Think about the decorative accompaniments to your food and drink. Serving within theme glasses of Pimms is one thing – paying attention to the vessels in which it is served is another. I adore these gold-rimmed glasses at the bottom here as much as I love the blood-orange and gold polka dotted napkins underneath those frothy cocktails.

Lastly I’m having a bit of a moment with orange ombre cakes. The muted frilly creation is elegant and romantic without being overly twee and I can’t get enough of those fun, flowery decorations on that tiered affair. If you find these a little bit girly for your tastes then displaying your cakey treats on a slice of wood adds an element of rustic masculinity into the mix.

Flaming Fleurs

Flaming indeed…from burnt umbers through to flamboyant shades of tangerine there’s literally a bloom for every shade in this colour spectrum. Be it cheerful sprigs of narcissus sporting orange centres in the Spring, deep tangerine poppies at the height of Summer or dahlias mixed with hypericum accents at Autumn nuptials.

I’m in love with this soft flower crown at the top of this board – it makes me think of wood nymphs by gently trickling streams during late Indian summers. The muted mustard yellows really make the deep orange spray roses pop without them overwhelming the entire piece.

If you’ve opted for a wedding theme using this palette then I’d suggest really going overboard on your table centrepieces. Ask your florist to cut your blooms at varying lengths so that a loose symmetry can be achieved. Mix blooms that have large heads such as garden roses and begonias to create volume with smaller blossoms such as ranunculus, spray roses and freesias for that bit of texture.

Orange Peach Tangerine Wedding Flowers Fleurs Bouquet

Lastly using a range of shades is paramount to prevent your arrangements from appearing too blocky and overwhelming. Creamy whites, muted yellows, coppers and soft greens complement tangerine shades perfectly – don’t forget to add oodles of foliage into the mix either.

So have you fallen head over heels for Tangerine Touches or does this whole colour palette terrify you?

I can’t help but smile at these cheery colours – perfect for this sunny afternoon. And just because you’ve opted to deck your venue in these shades doesn’t mean that you have to go down the ‘you’ve been tangoed route’ if you don’t want to. In fact the whole look can be so very very classy.

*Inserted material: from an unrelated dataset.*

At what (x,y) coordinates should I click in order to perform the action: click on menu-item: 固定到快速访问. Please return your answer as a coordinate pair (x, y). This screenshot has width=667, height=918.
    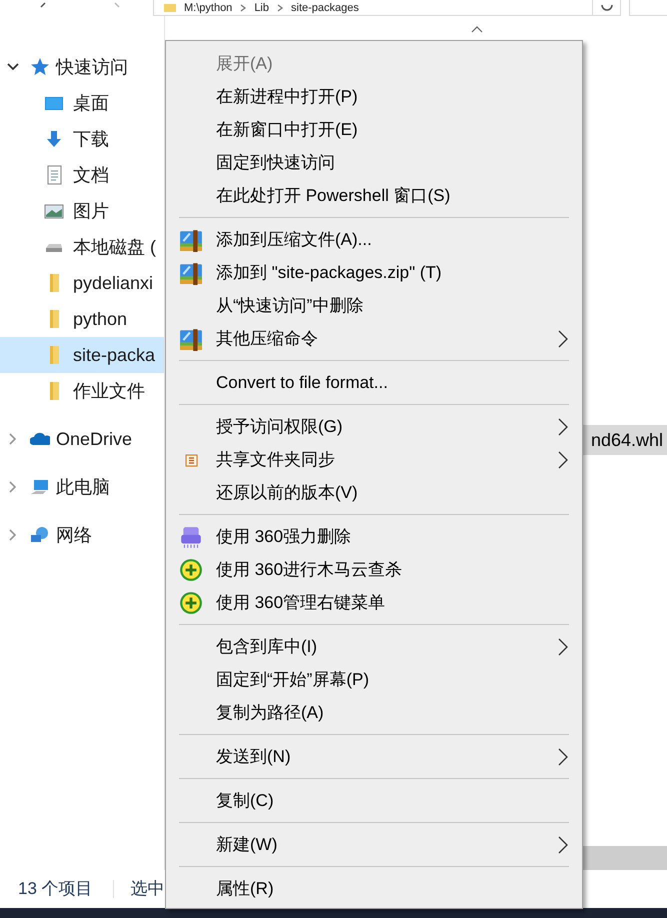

Come on grapefruit girls – I want to hear from you.

All my love Lolly xxx

Author: Lauren Gautier-Ollerenshaw
Lolly is a self-professed frustrated florist and styling maven with an endless passion for all things pretty.

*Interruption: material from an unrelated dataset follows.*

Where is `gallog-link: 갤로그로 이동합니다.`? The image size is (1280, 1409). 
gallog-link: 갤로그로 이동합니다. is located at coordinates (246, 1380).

4 thoughts on “À L’orange.

  1. We’ve just decided on coral charm peonies instead of the pale pink Sarah Bernhardt types and I couldn’t be more excited! Not quite orange (but verging on it) and bright, pretty and feminine to boot! We’re adding in ivory, gold and hints of navy and I think it will look absolutely beautiful, even if I do say so myself… xxx

  2. We loved our orange and blue theme last year but most of all I loved the horror that passed across people’s faces before they quickly concealed it into a ‘oh lovely’ comment but then were completely blown away when they saw it all come together on the day. Don’t be scared of orange!!!

  3. Orange is one of our favorite colors and our venue is called “Orangerie” – they actually have orange (and lemon and olive) trees in their large garden!! So for our wedding in september (in Germany) we decided on a tangerine orange theme (combined with cream and grey/taupe and small touches of gold). So far, the main color is used in our invitations and other stationary, and the favor wrappings. Oh and for the reception (outdoors, with poser tables) I plan to simply fill glass vases with tangerines or something similar.
    But I’m clueless yet about the centerpieces in the ball room we are using afterwards, and about my bouquet. I don’t think there will be any orange blossoms available at that season that are not coral or salmon colored but true orange. So maybe I will just go with white/cream and green.

  4. Love the beautiful touches of orange, it would really be a great way to make your wedding colour scheme stand out. The dip-dye dress looks gorgeous. Not sure I could pull it off though!